The data below should be copied out exactly, with its pictures omitted.
[[ Given records open ]]
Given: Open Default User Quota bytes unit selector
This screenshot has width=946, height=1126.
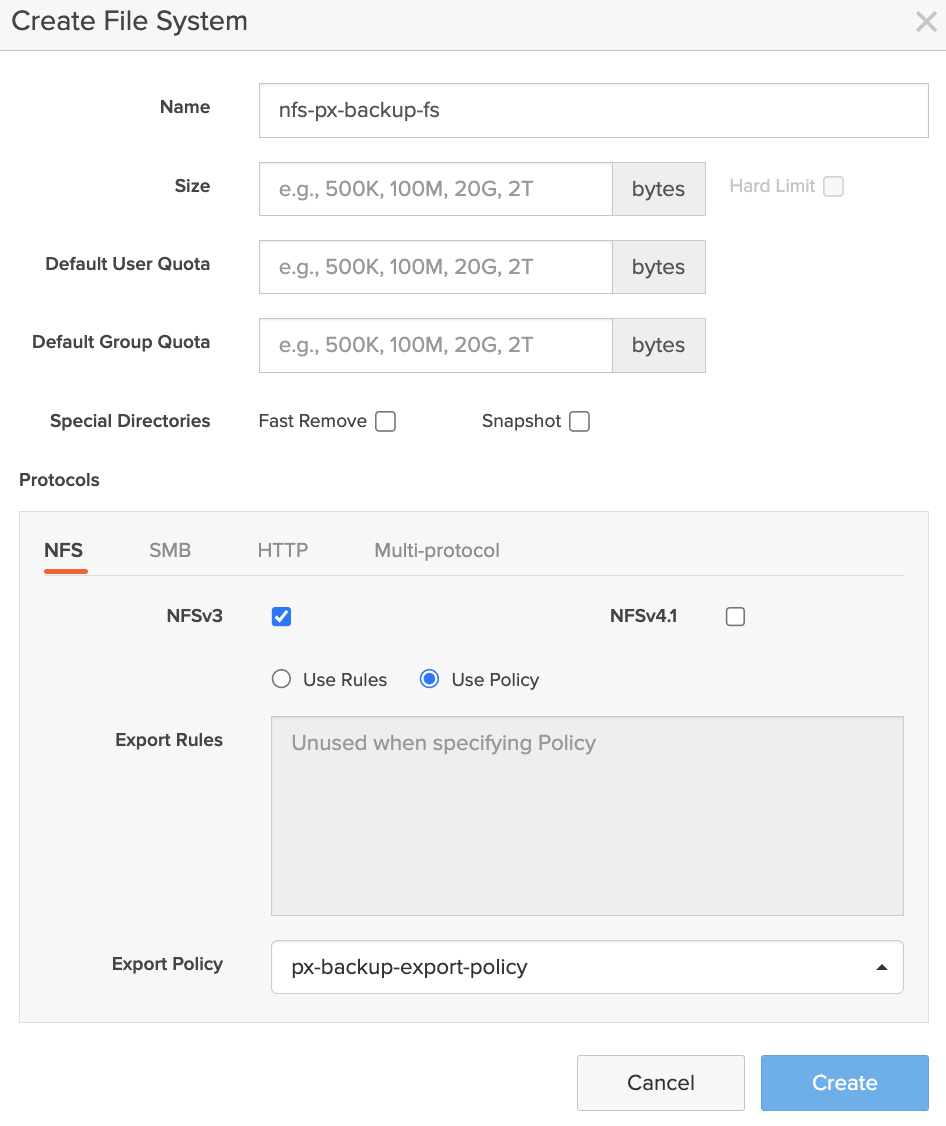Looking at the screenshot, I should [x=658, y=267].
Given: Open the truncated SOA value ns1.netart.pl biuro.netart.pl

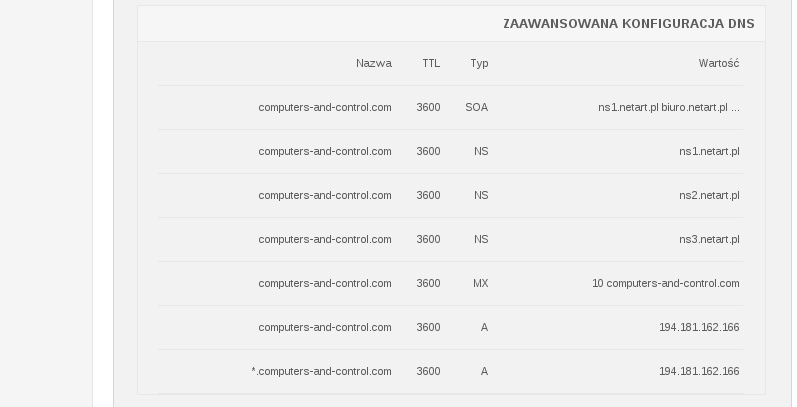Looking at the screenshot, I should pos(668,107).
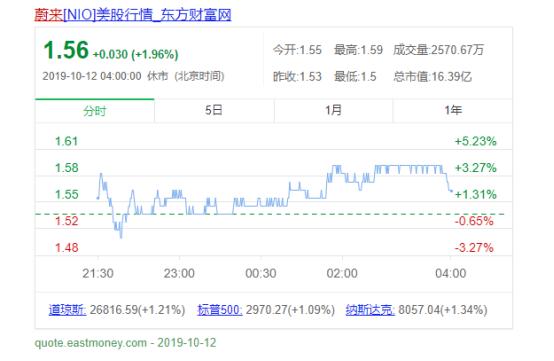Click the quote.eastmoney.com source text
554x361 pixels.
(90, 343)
[[ Given records closed ]]
__Response to this task__.
Given: Open Default User Quota bytes unit selector
This screenshot has width=946, height=1126.
Looking at the screenshot, I should [x=658, y=267].
Given: Open the truncated SOA value ns1.netart.pl biuro.netart.pl

Looking at the screenshot, I should pos(668,107).
Click the quote.eastmoney.com source text
554x361 pixels.
(90, 343)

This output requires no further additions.